• **SUPPLIED MATERIAL**:
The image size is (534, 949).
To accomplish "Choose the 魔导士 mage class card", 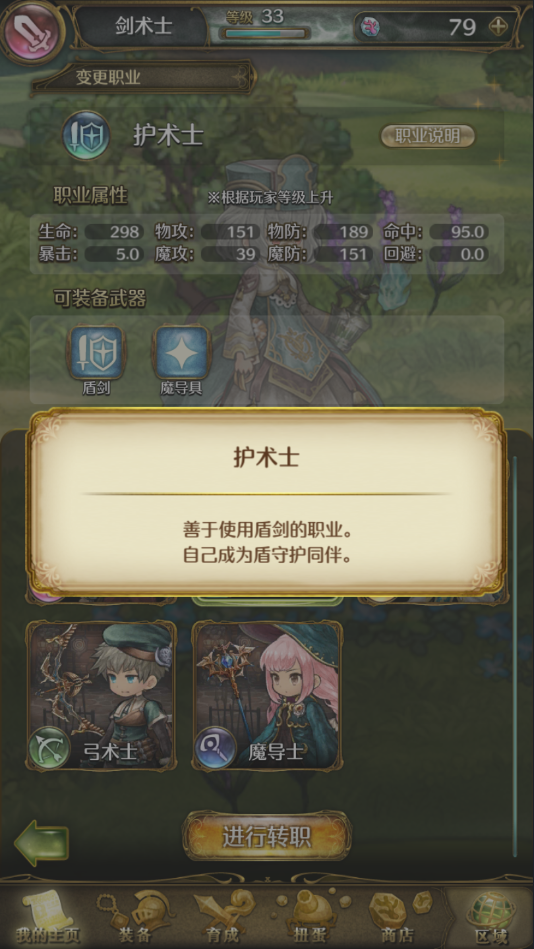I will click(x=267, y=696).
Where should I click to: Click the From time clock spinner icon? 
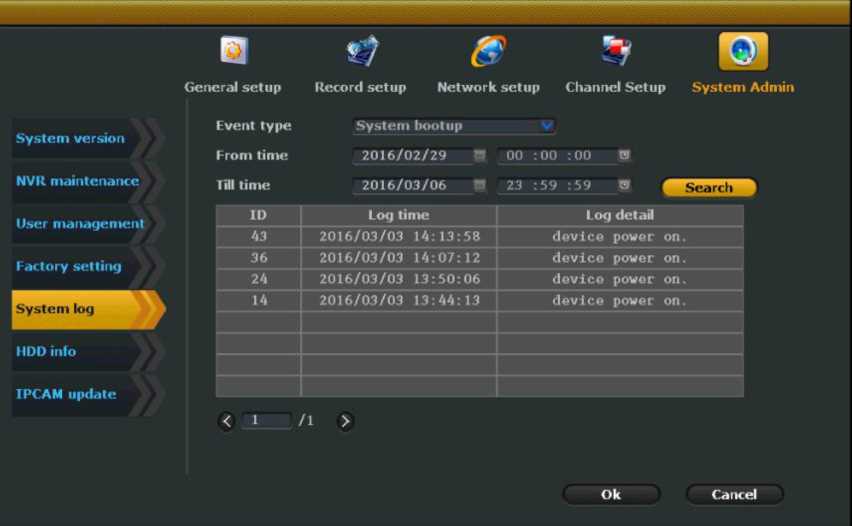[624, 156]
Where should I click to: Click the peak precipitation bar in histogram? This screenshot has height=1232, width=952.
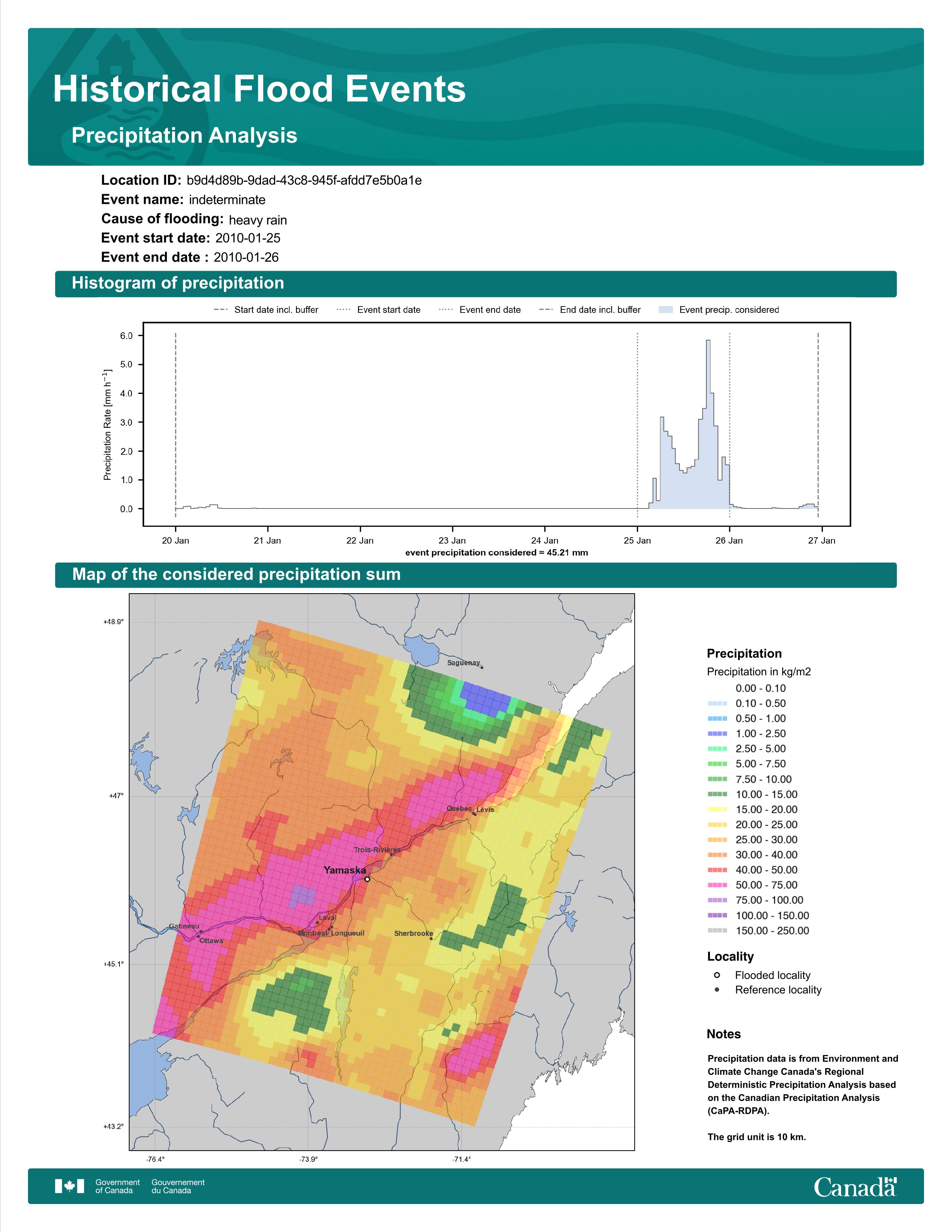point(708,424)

* * *

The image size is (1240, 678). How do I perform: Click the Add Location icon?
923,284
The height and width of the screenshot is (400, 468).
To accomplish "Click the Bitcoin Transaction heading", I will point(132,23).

• **TASK DIRECTIONS**: Swap "histogram" for "chart" in the material, beginning at the line that has "Where should I click to: Click the From" and stopping after the line that has "point(708,424)", and give back those lines with nothing else altered. Leave the pictures out of your answer.

• **WRITTEN RESPONSE**:
Where should I click to: Click the From time clock spinner icon? 
[624, 156]
Where should I click to: Click the peak precipitation bar in chart? This screenshot has height=1232, width=952.
point(708,424)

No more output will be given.